Krautheimer published an essay, "Mensa-Coemeterium-Martyrium" 1960, where he earnestly speculates about the very real possibility that the early "Constantinian" basilicas (aside from St. John Lateran and St. Peter's Vatican) acted as covered graveyards where funeral banquets were held. He also noted how the shape of these basilicas was circus-like. When I read this essay (early 2005), I immediately though of the connection to the 'munus' ritual as related by Tertullian. And, after finding out more about the Mausoleum of Romulus/Circus of Maxentius complex (also early 2005), the "pieces" quickly fell together, particularly the connection of Eutropia to all this.

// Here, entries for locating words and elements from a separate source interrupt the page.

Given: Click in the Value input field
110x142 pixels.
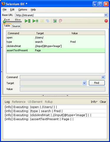Looking at the screenshot, I should pos(63,89).
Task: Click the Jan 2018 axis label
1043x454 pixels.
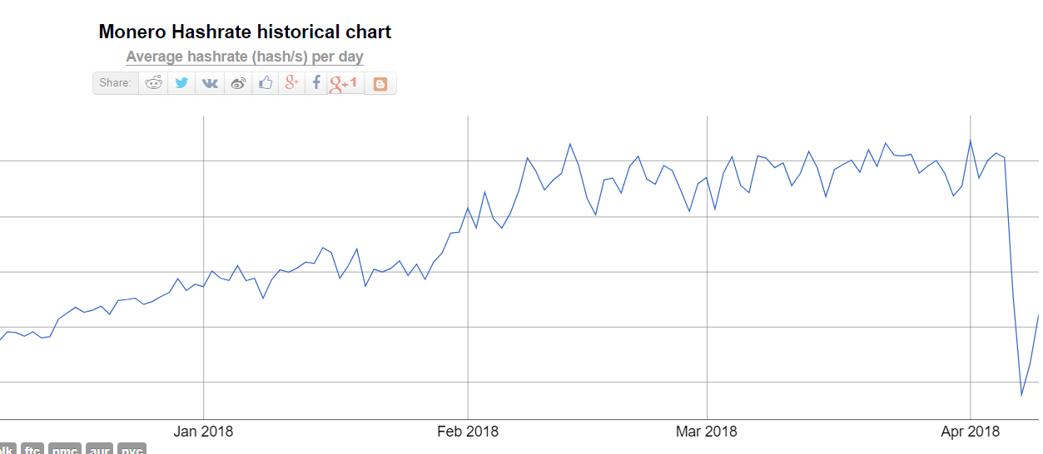Action: 203,432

The Circus of Maxentius has been an unanswered question in my mind for a few years now, and now I think I know why Piranesi 'secretly' printed two different version of the Ichnographia Campi Martii--the Circus of Maxentius is the 'key' to the inversion of the pagan Roman Circus into the Early Christian 'basilica'. Piranesi, in La Anticità Romane II (which predates the Campo Marzio publication by four years or so), delineated a "reconstruction" of the Basilica of St. Agnes--compare this with a present aerial view.

What led me to Krautheimer's essay above was a footnote in R. Ross Holloway, Constantine and Rome, 2004.